As Studio Ghilbli’s first external co-production, “The Red Turtle” was made in France and directed by Dutch-born, London-based animator Michael Dudok de Wit, whose wordless Oscar-winning short “Father and Daughter” had become a favorite at Ghibli. With Ghibli’s creative genius Hayao Miyazaki all but retired from features to focus exclusively on short films, the studio is need of young talent to carry on the legacy of one of the world’s most revered animation companies. It is this pursuit that not only produced Hiromasa Yonebayashi’s “When Marnie Was There” and Goro Miyazaki’s “From Up on Poppy Hill”, but it also inspired the one-of-a-kind project that was the “The Red Turtle.”
Ghibli producer Toshio Suzuki tasked French distributor Vincent Maraval with tracking down Dudok de Wit and convincing him to make a movie for the studio. The move caught Dudok de Wit completely off-guard, having never contemplated directing a feature, instead preferring to make his hand-drawn, charcoal-based TV commercials and shorts almost entirely by himself. Though he understood no studio would allow a feature to be created in this manner, his respect for Studio Ghibli’s work and confidence in the executives’ enthusiasm led him to accept the prestigious offer.
“Right from the beginning, they made it very clear, the film would be made just like they make their own films: a director’s film, and the director would have final say,” recalls Dudok de Wit. He pitched them the story of a man who washes up on a desert island and must do battle with a mysterious sea turtle before getting on with his life.

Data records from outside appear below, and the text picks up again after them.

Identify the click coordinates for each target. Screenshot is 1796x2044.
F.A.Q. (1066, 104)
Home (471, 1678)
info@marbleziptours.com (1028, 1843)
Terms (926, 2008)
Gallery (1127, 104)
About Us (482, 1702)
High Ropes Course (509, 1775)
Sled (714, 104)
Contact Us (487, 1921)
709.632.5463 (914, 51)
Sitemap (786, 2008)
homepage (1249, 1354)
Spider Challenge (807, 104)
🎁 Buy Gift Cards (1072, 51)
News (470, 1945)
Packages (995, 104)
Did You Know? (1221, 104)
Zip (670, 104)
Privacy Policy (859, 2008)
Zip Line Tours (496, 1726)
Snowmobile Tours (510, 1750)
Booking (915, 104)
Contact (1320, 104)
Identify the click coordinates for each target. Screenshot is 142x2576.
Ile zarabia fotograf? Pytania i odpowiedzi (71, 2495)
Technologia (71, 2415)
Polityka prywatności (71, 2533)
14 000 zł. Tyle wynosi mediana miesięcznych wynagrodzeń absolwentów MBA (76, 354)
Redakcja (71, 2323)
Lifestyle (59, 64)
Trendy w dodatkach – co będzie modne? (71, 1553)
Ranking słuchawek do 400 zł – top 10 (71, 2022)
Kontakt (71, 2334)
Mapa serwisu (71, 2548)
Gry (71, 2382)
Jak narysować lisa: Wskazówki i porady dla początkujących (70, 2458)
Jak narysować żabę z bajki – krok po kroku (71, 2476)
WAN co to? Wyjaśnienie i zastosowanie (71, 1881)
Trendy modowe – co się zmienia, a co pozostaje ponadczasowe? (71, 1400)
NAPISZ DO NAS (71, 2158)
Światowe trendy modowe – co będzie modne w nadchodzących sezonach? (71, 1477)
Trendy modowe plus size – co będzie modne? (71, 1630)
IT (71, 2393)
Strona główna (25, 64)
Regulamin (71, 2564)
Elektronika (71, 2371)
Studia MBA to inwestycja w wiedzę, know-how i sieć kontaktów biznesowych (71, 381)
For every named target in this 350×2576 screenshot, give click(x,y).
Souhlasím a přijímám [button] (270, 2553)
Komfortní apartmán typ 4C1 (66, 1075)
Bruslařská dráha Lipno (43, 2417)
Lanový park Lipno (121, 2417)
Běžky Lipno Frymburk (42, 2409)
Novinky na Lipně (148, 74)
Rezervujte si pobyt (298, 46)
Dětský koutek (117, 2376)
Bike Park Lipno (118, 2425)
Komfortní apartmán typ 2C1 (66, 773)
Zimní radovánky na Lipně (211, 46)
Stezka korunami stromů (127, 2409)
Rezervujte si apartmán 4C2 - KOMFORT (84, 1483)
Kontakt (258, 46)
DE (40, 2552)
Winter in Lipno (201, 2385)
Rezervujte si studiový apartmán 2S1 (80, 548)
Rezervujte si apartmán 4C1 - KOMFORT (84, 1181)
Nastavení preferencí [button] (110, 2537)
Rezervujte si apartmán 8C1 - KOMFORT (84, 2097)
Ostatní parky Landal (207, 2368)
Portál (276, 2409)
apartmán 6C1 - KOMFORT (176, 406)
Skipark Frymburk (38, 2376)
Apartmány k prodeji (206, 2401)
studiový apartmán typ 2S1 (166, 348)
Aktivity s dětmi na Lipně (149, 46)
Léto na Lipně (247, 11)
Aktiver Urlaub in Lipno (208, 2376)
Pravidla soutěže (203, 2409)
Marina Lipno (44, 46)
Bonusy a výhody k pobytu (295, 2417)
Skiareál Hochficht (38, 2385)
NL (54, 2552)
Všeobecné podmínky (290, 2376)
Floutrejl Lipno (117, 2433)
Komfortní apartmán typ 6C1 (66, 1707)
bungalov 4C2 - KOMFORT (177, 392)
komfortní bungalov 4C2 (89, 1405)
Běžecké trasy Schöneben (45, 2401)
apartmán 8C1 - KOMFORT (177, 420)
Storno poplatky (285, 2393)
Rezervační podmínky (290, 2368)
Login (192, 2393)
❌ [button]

The resulting film is a vastly different style to previous Ghibli projects, but is unmistakably the work of Dudok de Wit, whose charcoal textures and hand-drawn characters remain, as does the risky yet confident choice of telling a feature-length allegory without a trace of dialogue. The freedom given to Dudok de Wit on ‘The Red Turtle’ is a rare find among animation studio’s but is precisely what has defined Ghibli as one of the strongest and most innovative companies around, a trait that appears will continue in full force with or without the great Miyazaki at the helm.
Following its Cannes bow, The Red Turtle will be the opening night film at Annecy next month, and Toho will release it in Japanese theaters in September.
As of yet, there are no details on release dates for other locations around the world, but would be an ideal prestige release for a major studio, especially one without a well-established internal animation program. Hopefully fans will not have to wait too much longer to enjoy the latest poignant and beautifully animated release from Studio Ghibli.